I always have mixed feelings about Anzac Day. I'm in the business of ending war. I teach an area of international relations, security studies, which is underpinned by political philosophy and thinking which questions the validity and necessity of war; even more difficult: it constantly questions the notion that war is inevitable, 'it is human nature'. It is the subject of philosophical questioning since Aristotle was lad. In 'modern' times, it manifests itself in the debate between Thomas Hobbes who wrote Leviathan (1651; and who is characterised as saying war is inevitable) and Immanuel Kant, author of Perpetual Peace (1795). It is where I am engrossed in my research at present...I don't believe it is necessarily 'human nature' that states must go to war. It is a tough argument to make, the alternative is so much easier. Nonetheless...

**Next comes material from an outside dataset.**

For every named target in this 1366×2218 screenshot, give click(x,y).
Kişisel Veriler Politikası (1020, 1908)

When I set out on my academic career, I never envisaged working in this area. Japanese politics was my interest and while I had come close to the sensitivities around Japanese and Australian engagement in the Pacific War in the first half of the 1940s, it was not something I felt I could add to with my work.
In the 1980s, during one of my early sojourns in Japan, I had the opportunity to visit Hiroshima Peace Park: the museum as monument to the destruction of the atomic bomb and the iconic dome, the remnants of one of the buildings left behind. I think it has had a major impact on the direction of my work.

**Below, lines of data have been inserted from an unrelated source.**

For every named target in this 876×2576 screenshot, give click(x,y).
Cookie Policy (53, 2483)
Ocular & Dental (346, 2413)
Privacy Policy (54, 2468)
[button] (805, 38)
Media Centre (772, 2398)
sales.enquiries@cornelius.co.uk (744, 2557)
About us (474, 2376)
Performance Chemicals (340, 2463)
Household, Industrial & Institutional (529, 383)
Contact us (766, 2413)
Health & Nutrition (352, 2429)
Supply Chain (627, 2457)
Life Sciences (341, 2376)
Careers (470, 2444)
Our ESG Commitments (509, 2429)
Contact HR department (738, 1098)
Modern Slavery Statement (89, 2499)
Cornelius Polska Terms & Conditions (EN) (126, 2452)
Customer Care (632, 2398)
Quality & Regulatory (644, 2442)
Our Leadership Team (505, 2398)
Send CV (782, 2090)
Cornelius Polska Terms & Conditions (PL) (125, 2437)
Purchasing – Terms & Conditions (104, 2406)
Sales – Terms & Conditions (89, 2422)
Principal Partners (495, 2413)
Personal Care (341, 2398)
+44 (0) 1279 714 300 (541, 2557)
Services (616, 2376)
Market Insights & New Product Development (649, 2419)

|Gallipoli veteran from the 75th commemoration|
It brings me to the mixed feelings about Anzac Day. Sitting in the studio last night we saw serving defence personnel stating their positions. We saw retired and discharged personnel, stating their contrary and sometimes painfully articulated positions. We saw, overwhelmingly I think, exactly what the 'other 364 days', as the show was subtitled, mean when we take away the hero status, the nationalism, the pride of Anzac Day. This is not a criticism. Although I have my views about the futility of war, I nonetheless respect those who seek to commemorate it in important ways, in ways that matter to them. Indeed, as a community band member, I have played in bands on Anzac Day, whether part of the dawn service, part of the march or the dance band in the sub-branch later in the day...(provided I kept my Japanese-speaking, republican feminist ant-war views to myself (^_^*)...)

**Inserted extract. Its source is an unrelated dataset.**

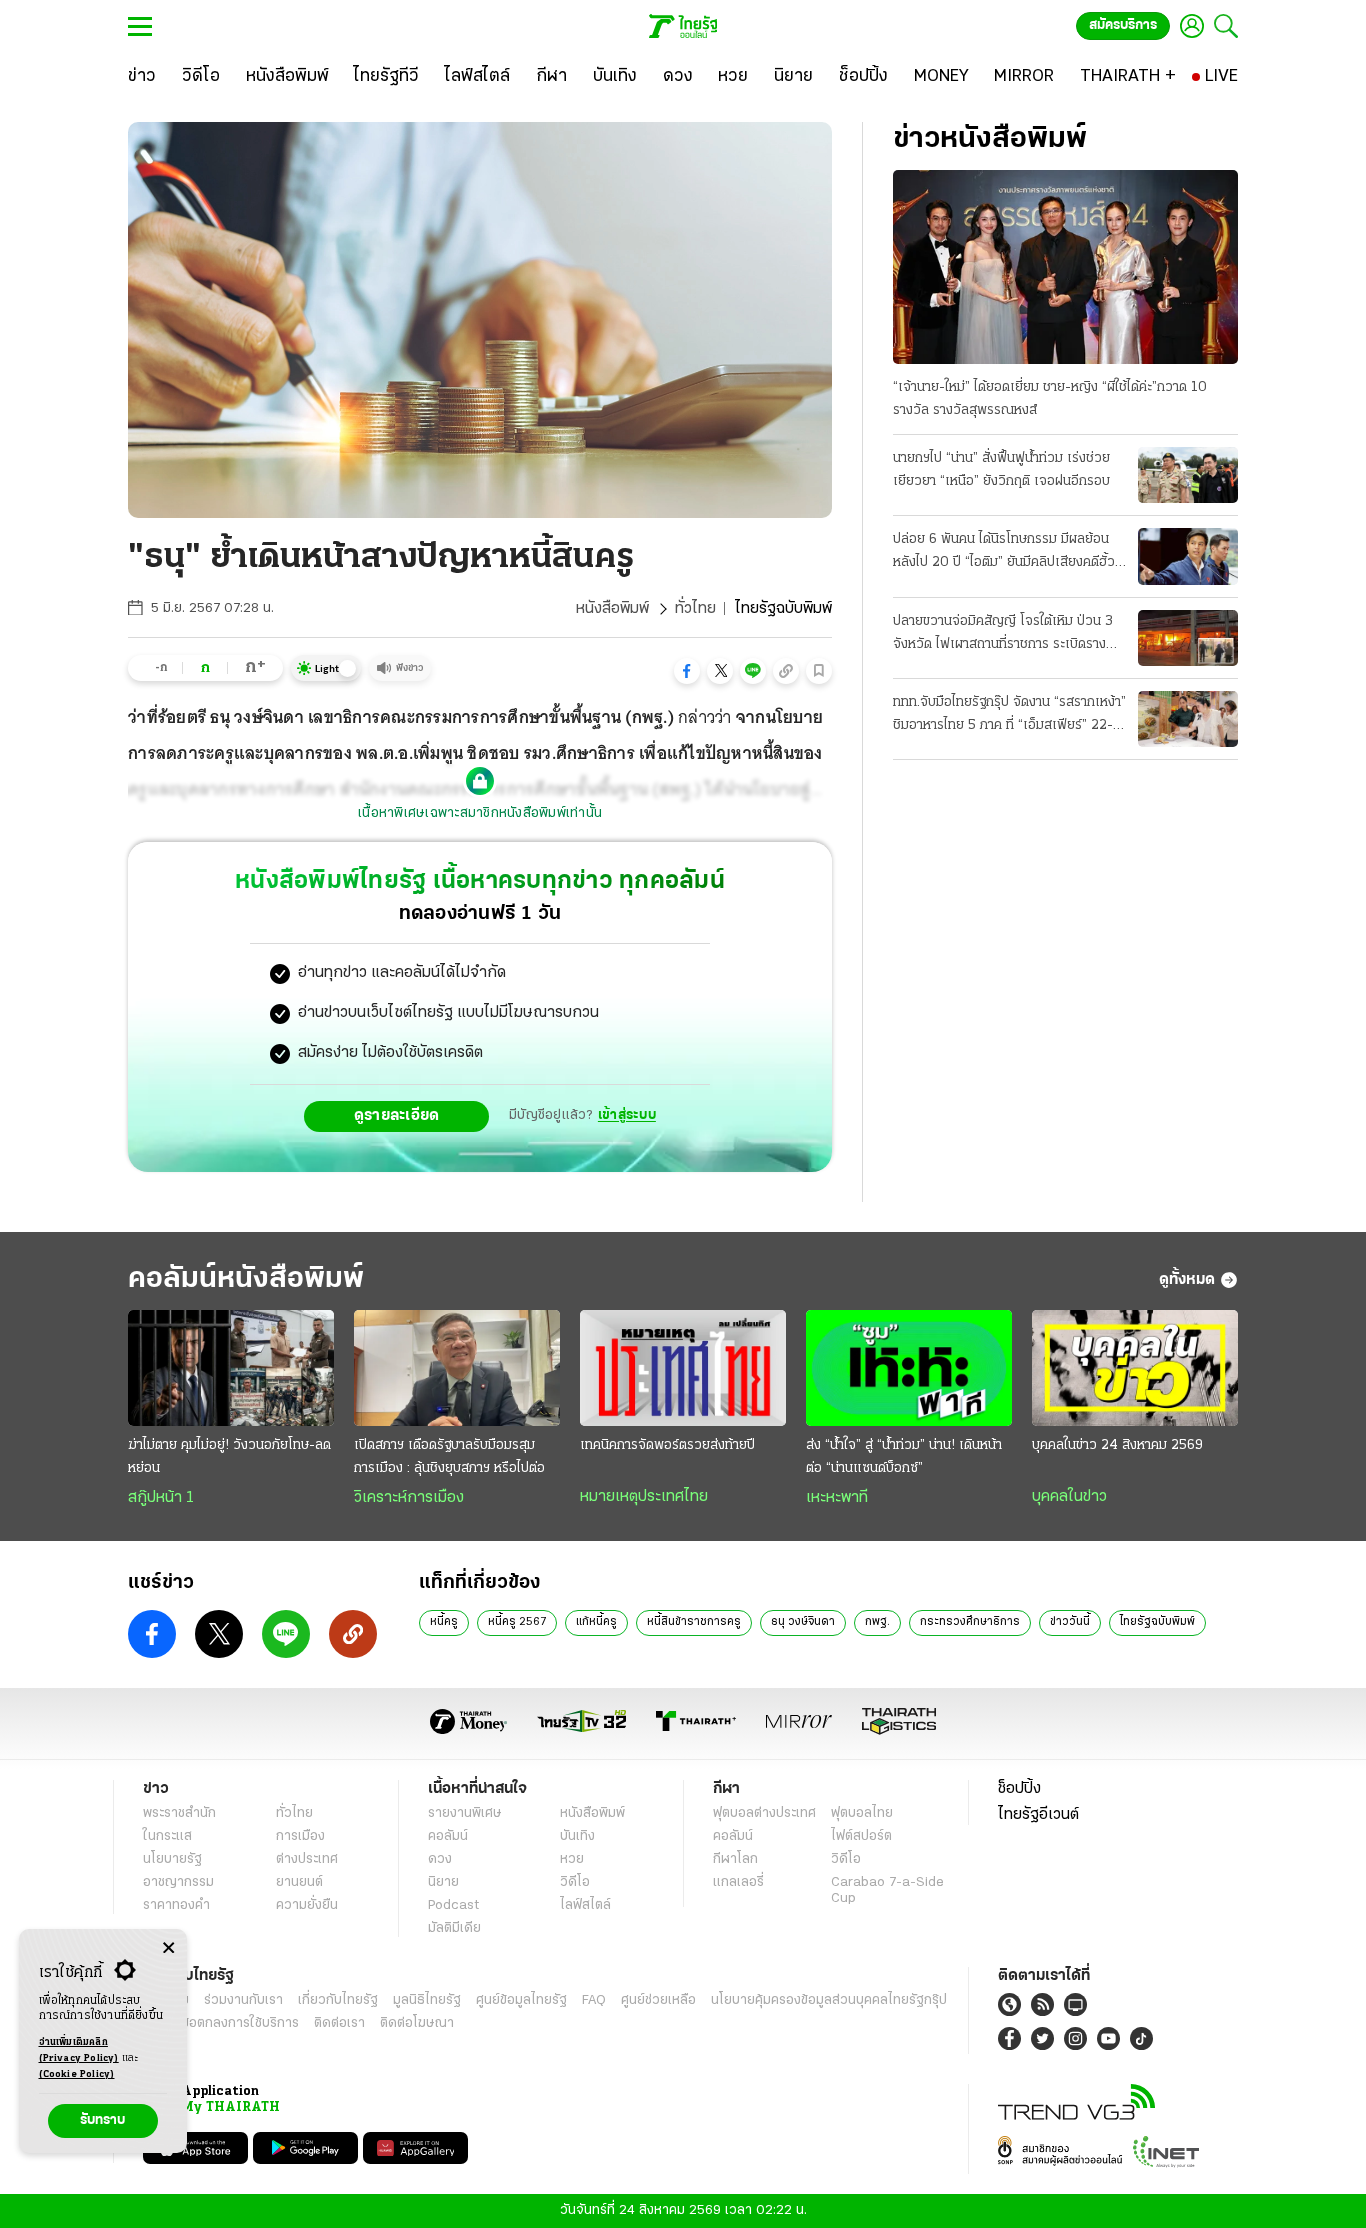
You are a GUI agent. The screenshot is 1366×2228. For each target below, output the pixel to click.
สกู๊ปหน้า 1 (161, 1498)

|Nurses marching, Canberra, 1990|
In my years of teaching, I had encountered some returned and retired service personnel who had returned to university to study, many of them veterans of Vietnam, or 'nashos', national service personnel, and occasionally someone who had been on a humanitarian peacekeeping mission. Increasingly, I see in my classes, our new generation of veterans, people in their twenties, returning from service in a futile 'War on Terror', in Afghanistan or Iraq. I hope we we've learnt our Vietnam lessons well and these young men and women do not have ahead of them the experience so many Vietnam vets had.
Last night, in the ABC studio, it was a mixture of these thoughts running through my mind. 'Why was I there?' as Rebecca asked the question...was some sort of voyeurism I wondered? I've not served. I don't like war. No member of my close family has been involved. I would temper, if I could, the growing nationalist sentiment I see in Anzac commemorations. In the end, it was many things. Yes, I want to continue my work on finding the causes of peace, I'd like to see a mass outbreak of it in fact. I'd like to make war redundant.
But right now, listening to the stories last night of our returned service personnel, I want, more than most things, to do what I can to acknowledge their service and to value the experiences of those who have been, who subsequently find themselves in my classrooms--those who served, and their families who are also affected on so many levels. Their presence in the classroom changes the dynamic of the discussion when the words in the textbook are lifted off the page by one student who can say she or he was there in Timor, or Iraq or took two tours to Afghanistan. They have seen human nature at its worst, and sometimes, at its best...and in solving the Hobbesian/Kantian puzzle, that's got to count for something.
As always, it was #ourABC at its very best. Thanks to Rebecca, Matt and everyone who was there.